Despite the aforementioned advantages of implementing microservices and transforming your ecosystem, there can be some challenges while doing so.
- Services distributed across multiple hosts can become hard to track and monitor. Rather than a single stop to tweak monolithic apps, collaborating microservices scattered throughout your environment need to be inventoried, documented, and quickly accessible.
- There is also a scaling challenge. Each microservice consumes far less resources than monolithic applications, but the number of microservices in production will grow rapidly as your architecture scales. Without proper management, you can find yourself in trouble during peak times.
- Inefficient minimal resourcing can also become a problem as there is a bottom limit to the resources you can assign to any task (for example, with Amazing Web Services). Microservices may require only a portion of a minimal EC2 instance, resulting in wasted resources and costs.
Furthermore, microservices can be developed in a wide array of programming languages. However, these multiple programming languages in play will require a completely different set of libraries and frameworks. This grows resource overhead (and costs), and makes deployment a complex consideration.
As mentioned earlier, picking containers while implementing microservices is becoming more and more common. The top three reasons are as follows.
Runtime Options – Containers encapsulate a lightweight runtime environment for your app, presenting a consistent software environment that can follow the application from the developer’s desktop, via testing, all the way to the final production deployment. Also, containers can run on physical or VMs.
Better Execution Environments – Containers perform execution isolation at the operating system level. A single operating system instance can support multiple containers, each running within its own, separate execution environment. This reduces overhead and frees up processing power for your app components.
Optimal Component Cohabitation – Containers enable multiple execution environments to exist on a single OS instance. The implications of this can be subtle, because app characteristics vary.
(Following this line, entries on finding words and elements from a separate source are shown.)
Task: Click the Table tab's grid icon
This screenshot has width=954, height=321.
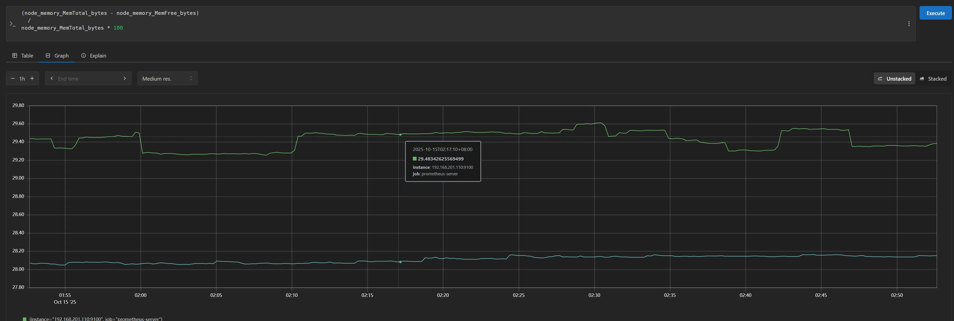Action: pyautogui.click(x=15, y=56)
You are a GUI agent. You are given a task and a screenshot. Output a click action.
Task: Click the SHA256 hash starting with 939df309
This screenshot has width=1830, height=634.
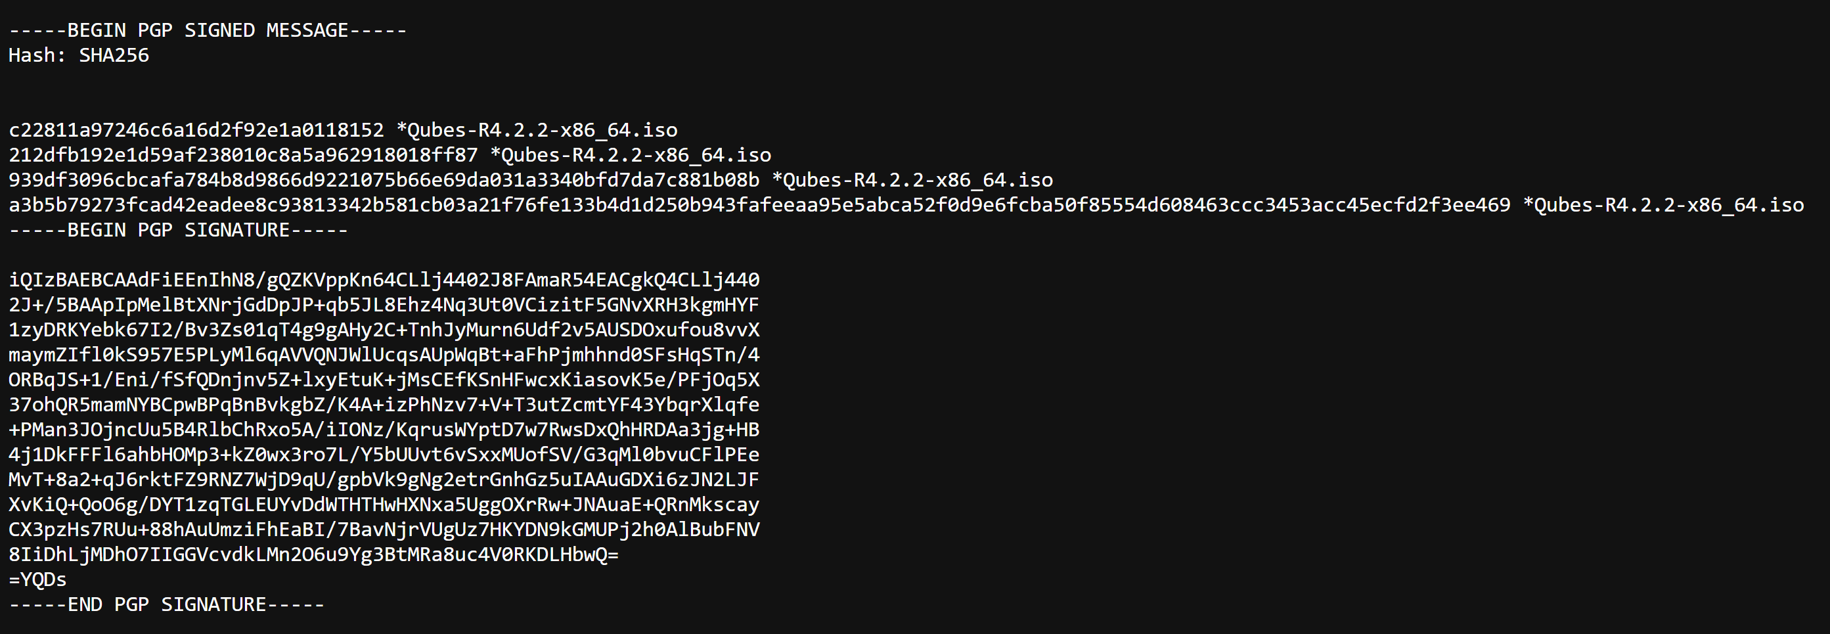click(384, 180)
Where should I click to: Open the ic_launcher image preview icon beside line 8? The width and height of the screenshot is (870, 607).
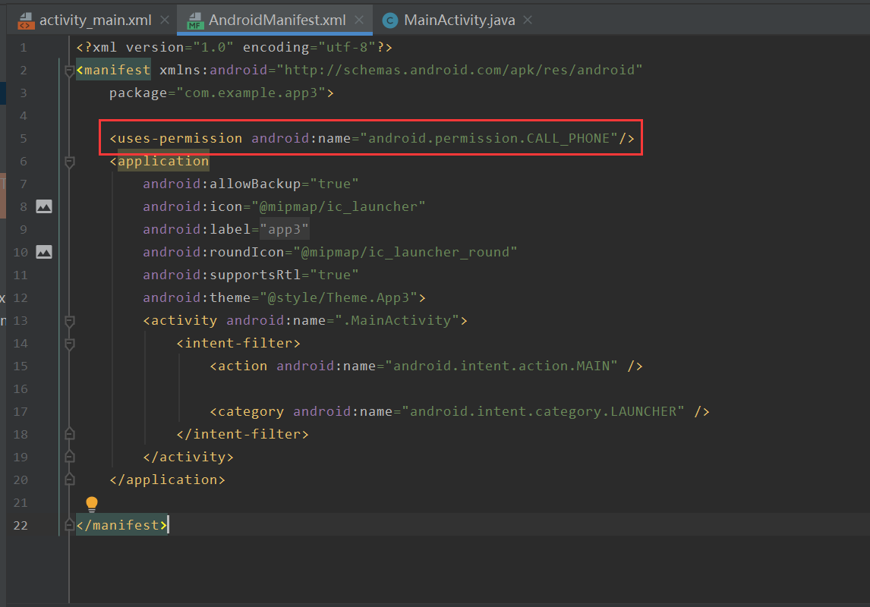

But by being clever with workload placement, container users can maximize server resource utilization levels.
There is also the performance aspect. Let’s compare containers to VMs. Containers are small, perhaps one hundredth the size of VMs.
Because they do not require the operating system spin-up time associated with VMs, containers are more efficient at initialization. Overall, containers start in seconds, or even milliseconds in some cases. That’s much faster. That’s why containers are a better execution foundation for microservices architectures.
Now that we have established that containerization is the natural successor to virtualization, it’s important to understand the importance of automation.
The microservices methodology was devised to encourage and enable rapid deployment of discrete software functionality to cater to the growing needs of the consumer requirements. Unfortunately, having a complex ecosystem of microservices can complicate your infrastructure, especially while scaling up.
Only a comprehensive database management solution can allow you to monitor all changes in real-time and allow you to respond to events as they happen. Not doing so will almost certainly result in lack of visibility, version mayhem, and eventually a product that cannot be tested properly prior to release.
The microservice architecture, when used in tandem with containers, offers flexibility that a monolithic architecture can’t. However, having this kind of ecosystem can result in a wide range of problems when not monitored properly. This is where database automation and management solutions enter the picture.
A comprehensive automated solution, with in-depth reporting, tracking, and customization capabilities, is a natural ally of microservices and containers.